## Activity
With the pictures excluded, output only the lines from the one containing "Task: Open problem P1678 烦恼的高考志愿 link" through the last line of the entries, unchanged.
>>
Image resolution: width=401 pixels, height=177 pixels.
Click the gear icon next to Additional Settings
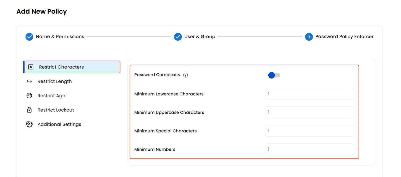point(29,124)
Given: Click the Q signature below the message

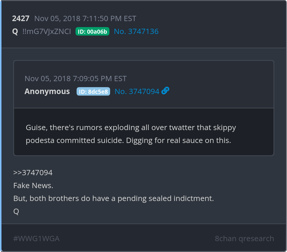Looking at the screenshot, I should pos(16,211).

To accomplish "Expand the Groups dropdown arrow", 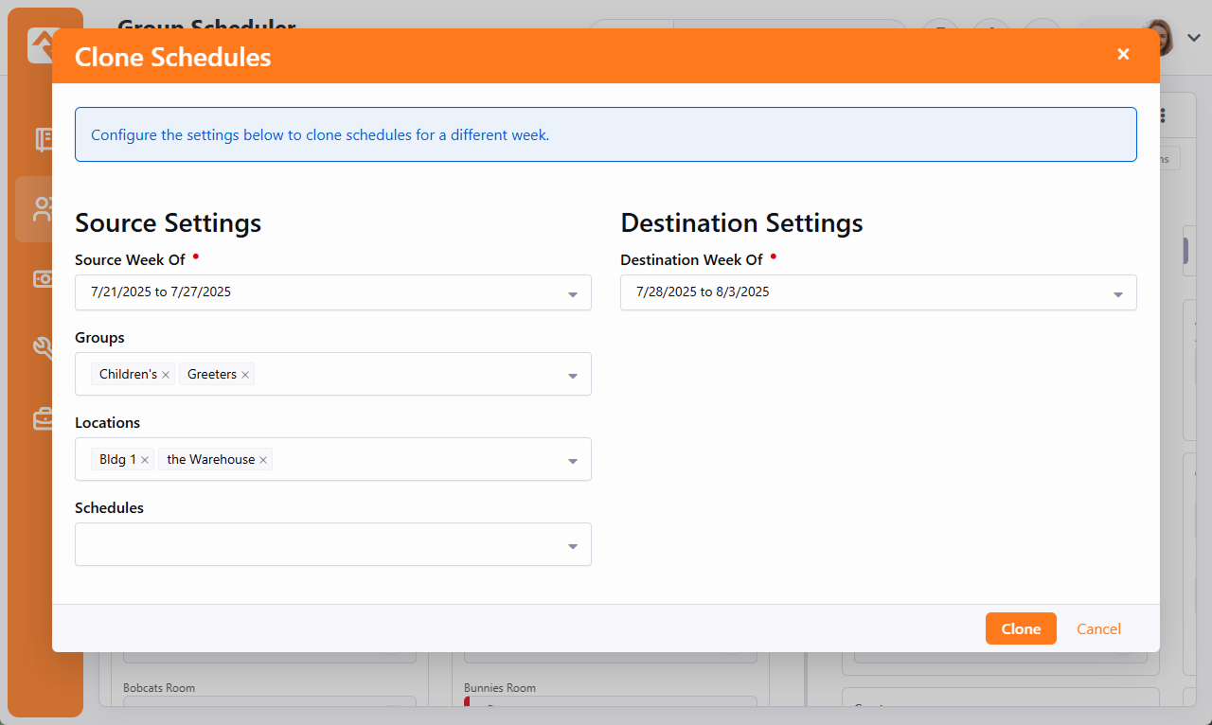I will (572, 376).
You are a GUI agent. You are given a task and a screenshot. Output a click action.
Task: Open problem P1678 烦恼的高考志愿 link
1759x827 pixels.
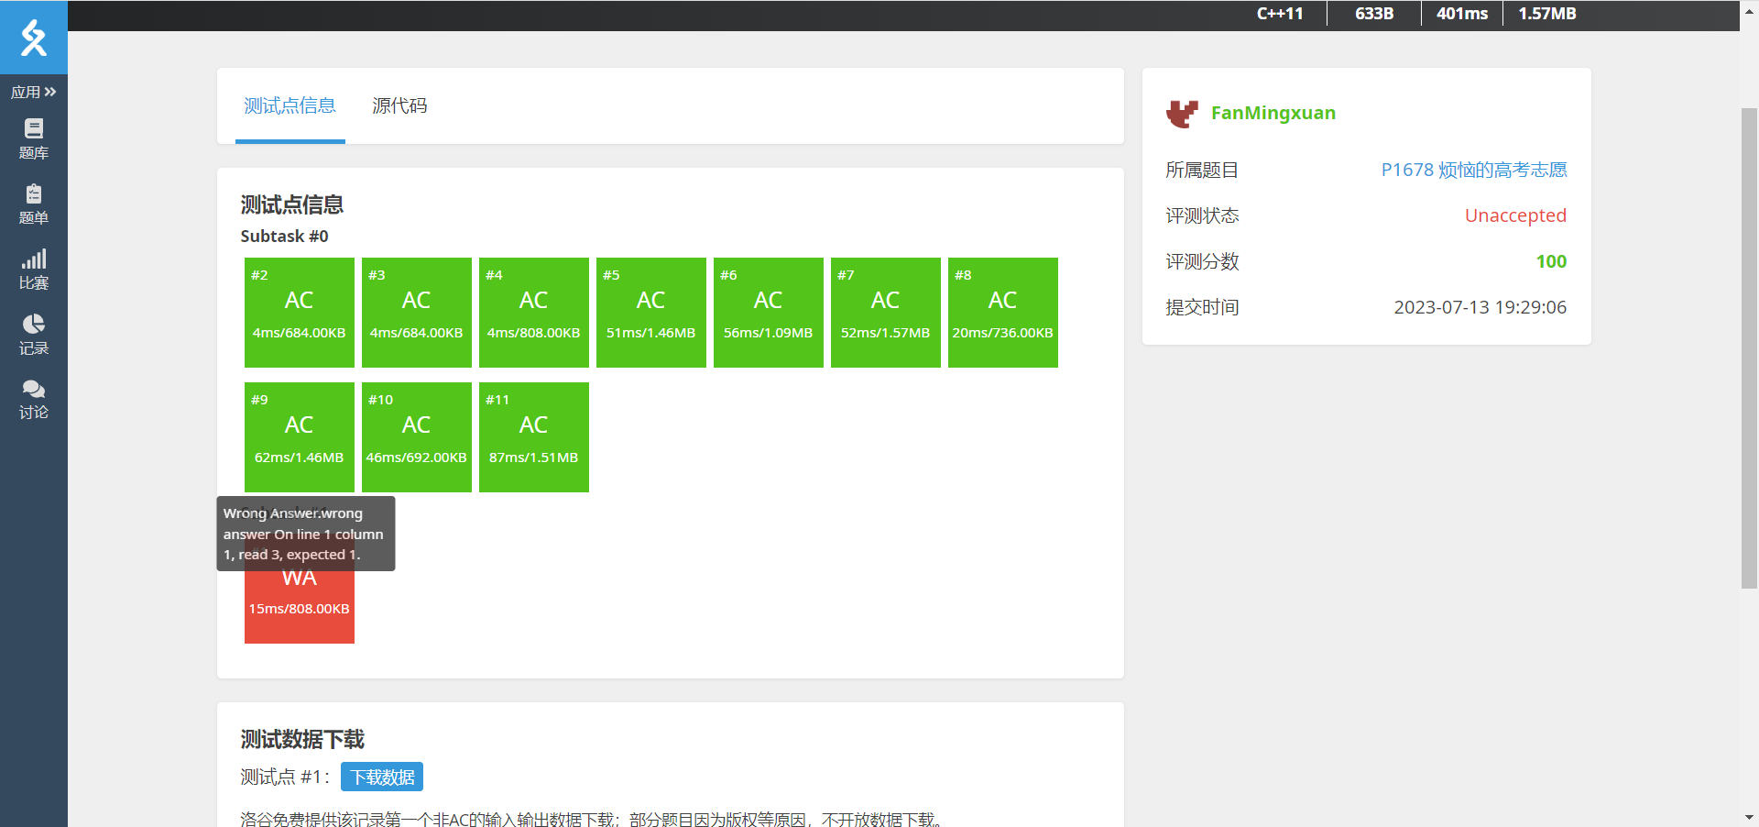(1474, 170)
<<
## Solution
Task: Open problem P1678 烦恼的高考志愿 link
1759x827 pixels.
(1474, 170)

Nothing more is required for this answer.